Playing time does seem to compete directly against television watching for most players, and the long term population curves for US servers match very closely with the Nielson numbers.

The average American watches 25 hours of television per week, most of that being re-runs, shows they've seen before. The average MMO player plays 20-22 hours a week, most of that in areas and among content they've seen before. Coincidence?



"The average American watches 25 hours of television per week, most of that being re-runs, shows they've seen before. The average MMO player plays 20-22 hours a week, most of that in areas and among content they've seen before. Coincidence?"

With regards to both industries, would this be the result of seeking safety in familiarity, or in a lack of quality new content?


Jumping the chasm between players and GMs!

Two years ago, I send a message to the developers of NCsoft and Nexon.

It's about an idea for game system like this.

Synthetic game = MMORPG(like lineage/Dark Ages)+strategic simulation game(like Starcraft/Simcity) + God game(like Black&White)

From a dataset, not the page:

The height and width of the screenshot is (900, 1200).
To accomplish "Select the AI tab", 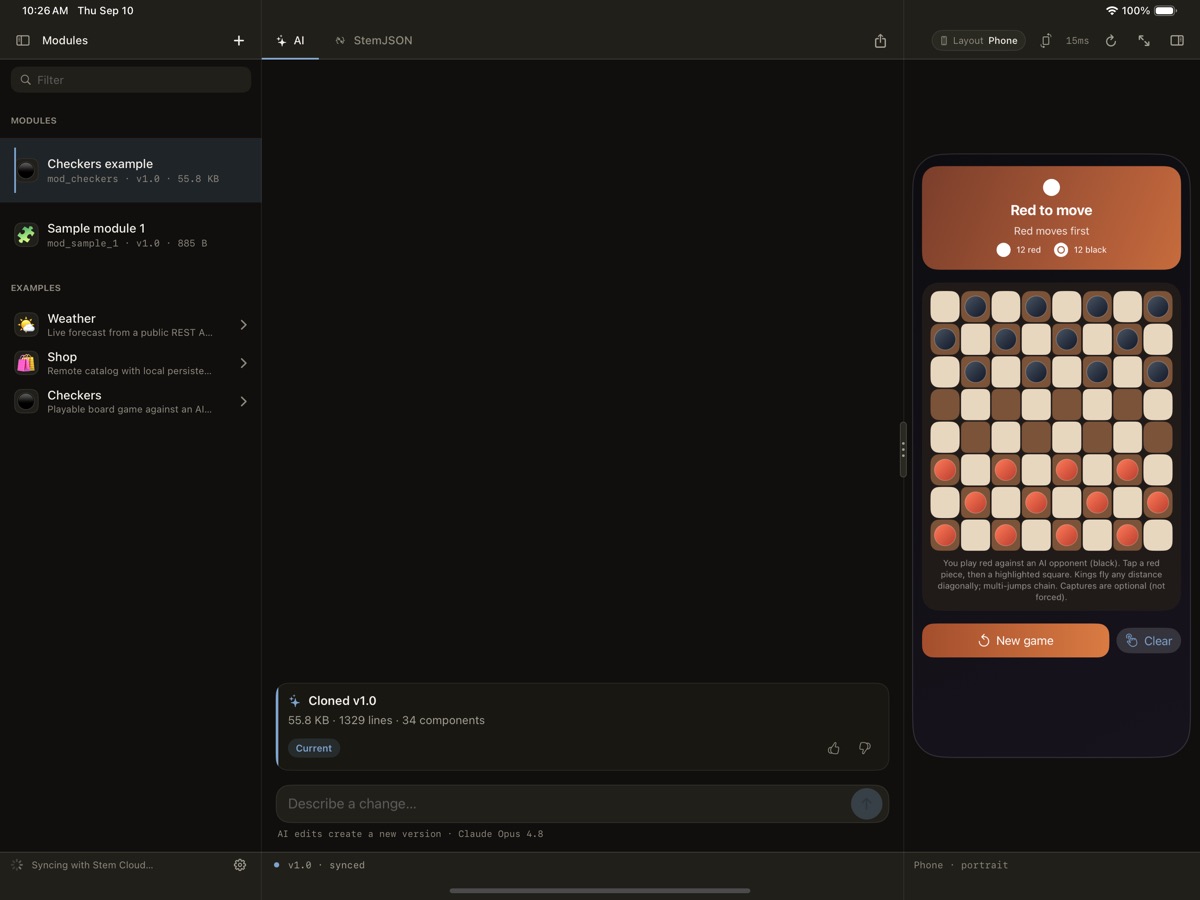I will (x=290, y=41).

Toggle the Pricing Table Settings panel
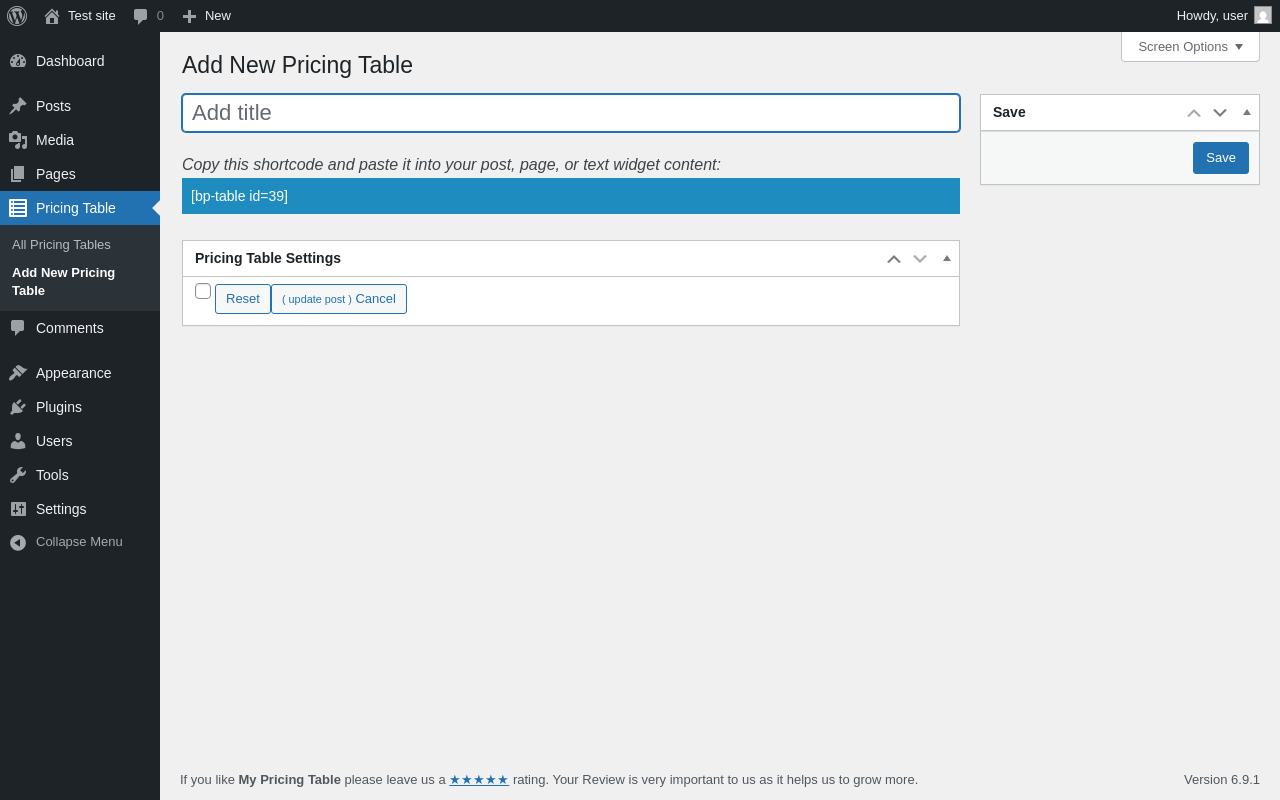pos(947,258)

Gamers can transmigrate through the game system called "metempsychosis/turn of the wheel"

At first, player chooses human player(MMORPG mode) or monster commandor(Stategic Simulation mode.

Humans collectively fight with monsters controlled by Monster commanders.

Sincere Human player ==> Semi GOD
Excellent Monster Commandor ===> Semi GOD

Semi-GODs get more discretionary power than that of GMs currently have.

The power of semi-GOD is depending on the amount of the sacrifices of gratitude that his/her believers(general players) offerd.

Semi GOD ===> common player/novice Monster commandor

Ofcourse, there is battle among semi-GODs, and change of power.

Defeates semi-god restart game as a common human player or novice commander.

Nexons's 'Shatterd Galaxy" and "Exine" adopted a system very similar to my suggestion.(especially the Exine)

While the number of current user of them is relativley low at now.

I'm now observing interestingly the trials and challenges of them.


MMORPG isn't about winning or losing, its about advancing. Uberism. That's all in my opinion.